[Task requirements]:
Please copy, with no word changed, only the run of lines that opens with the line containing "dublin (74, 379)" and closes with the last line below.

Stored data
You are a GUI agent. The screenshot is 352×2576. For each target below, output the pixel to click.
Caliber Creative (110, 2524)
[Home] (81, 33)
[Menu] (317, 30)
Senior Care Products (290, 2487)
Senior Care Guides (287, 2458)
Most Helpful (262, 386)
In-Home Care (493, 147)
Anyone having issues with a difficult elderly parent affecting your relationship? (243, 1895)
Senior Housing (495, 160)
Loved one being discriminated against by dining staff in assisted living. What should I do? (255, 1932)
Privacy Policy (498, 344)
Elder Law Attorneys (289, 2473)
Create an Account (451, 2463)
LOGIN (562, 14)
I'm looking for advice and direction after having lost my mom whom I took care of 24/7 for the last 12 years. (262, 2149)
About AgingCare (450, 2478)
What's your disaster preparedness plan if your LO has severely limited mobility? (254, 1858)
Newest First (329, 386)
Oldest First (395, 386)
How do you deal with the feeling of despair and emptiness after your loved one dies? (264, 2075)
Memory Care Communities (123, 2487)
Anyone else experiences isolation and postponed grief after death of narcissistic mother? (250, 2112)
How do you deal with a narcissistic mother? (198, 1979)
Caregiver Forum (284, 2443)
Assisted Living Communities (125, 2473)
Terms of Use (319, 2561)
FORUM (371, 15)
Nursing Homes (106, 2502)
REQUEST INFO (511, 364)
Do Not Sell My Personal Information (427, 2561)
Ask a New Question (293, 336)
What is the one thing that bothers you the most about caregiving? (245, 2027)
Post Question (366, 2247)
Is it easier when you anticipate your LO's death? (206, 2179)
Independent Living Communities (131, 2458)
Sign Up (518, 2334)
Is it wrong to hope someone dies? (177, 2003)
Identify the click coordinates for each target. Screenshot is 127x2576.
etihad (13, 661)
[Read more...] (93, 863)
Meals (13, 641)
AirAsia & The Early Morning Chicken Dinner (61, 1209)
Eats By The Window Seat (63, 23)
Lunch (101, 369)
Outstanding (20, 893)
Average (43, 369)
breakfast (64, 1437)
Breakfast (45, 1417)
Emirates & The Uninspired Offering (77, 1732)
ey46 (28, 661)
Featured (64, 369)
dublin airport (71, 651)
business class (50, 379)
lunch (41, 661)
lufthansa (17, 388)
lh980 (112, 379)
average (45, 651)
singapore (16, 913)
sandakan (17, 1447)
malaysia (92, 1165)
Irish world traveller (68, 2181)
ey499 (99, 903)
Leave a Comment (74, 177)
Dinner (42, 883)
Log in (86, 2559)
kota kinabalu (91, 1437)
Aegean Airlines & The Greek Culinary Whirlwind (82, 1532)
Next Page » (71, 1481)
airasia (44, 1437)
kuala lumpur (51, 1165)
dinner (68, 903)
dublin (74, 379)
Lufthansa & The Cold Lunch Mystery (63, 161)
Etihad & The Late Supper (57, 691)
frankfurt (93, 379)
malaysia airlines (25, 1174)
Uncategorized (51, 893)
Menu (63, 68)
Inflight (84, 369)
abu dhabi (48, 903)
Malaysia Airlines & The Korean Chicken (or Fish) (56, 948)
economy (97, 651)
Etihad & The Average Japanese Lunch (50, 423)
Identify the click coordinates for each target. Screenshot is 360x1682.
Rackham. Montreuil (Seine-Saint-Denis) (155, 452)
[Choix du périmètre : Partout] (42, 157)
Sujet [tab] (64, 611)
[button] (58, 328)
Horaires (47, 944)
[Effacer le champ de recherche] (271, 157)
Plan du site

[Answer space]:
dublin (74, 379)
Lufthansa & The Cold Lunch Mystery (63, 161)
Etihad & The Late Supper (57, 691)
frankfurt (93, 379)
malaysia airlines (25, 1174)
Uncategorized (51, 893)
Menu (63, 68)
Inflight (84, 369)
abu dhabi (48, 903)
Malaysia Airlines & The Korean Chicken (or Fish) (56, 948)
economy (97, 651)
Etihad & The Average Japanese Lunch (50, 423)
Identify the click coordinates for each target. Screenshot is 360x1682.
Rackham. Montreuil (Seine-Saint-Denis) (155, 452)
[Choix du périmètre : Partout] (42, 157)
Sujet [tab] (64, 611)
[button] (58, 328)
Horaires (47, 944)
[Effacer le champ de recherche] (271, 157)
Plan du site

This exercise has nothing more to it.